╔══

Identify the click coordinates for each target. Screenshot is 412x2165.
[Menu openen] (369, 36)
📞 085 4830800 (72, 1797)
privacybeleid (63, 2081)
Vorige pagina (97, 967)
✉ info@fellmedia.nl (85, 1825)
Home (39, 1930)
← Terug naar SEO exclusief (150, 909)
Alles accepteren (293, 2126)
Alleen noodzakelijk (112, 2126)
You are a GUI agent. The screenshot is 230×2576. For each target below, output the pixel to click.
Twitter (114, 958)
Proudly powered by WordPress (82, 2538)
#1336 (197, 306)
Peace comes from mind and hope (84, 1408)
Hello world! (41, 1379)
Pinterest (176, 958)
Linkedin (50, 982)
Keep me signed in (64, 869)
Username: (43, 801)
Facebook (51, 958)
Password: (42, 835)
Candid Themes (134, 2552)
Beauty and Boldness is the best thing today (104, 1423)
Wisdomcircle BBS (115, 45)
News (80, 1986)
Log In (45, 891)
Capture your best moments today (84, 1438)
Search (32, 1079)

╚══

— WHAT IS BEING ASKED —
Copy, without any change, the lines from the one that contains "Candid Themes (134, 2552)" to the final line of the entries above.

— ANSWER SECTION —
Candid Themes (134, 2552)
Beauty and Boldness is the best thing today (104, 1423)
Wisdomcircle BBS (115, 45)
News (80, 1986)
Log In (45, 891)
Capture your best moments today (84, 1438)
Search (32, 1079)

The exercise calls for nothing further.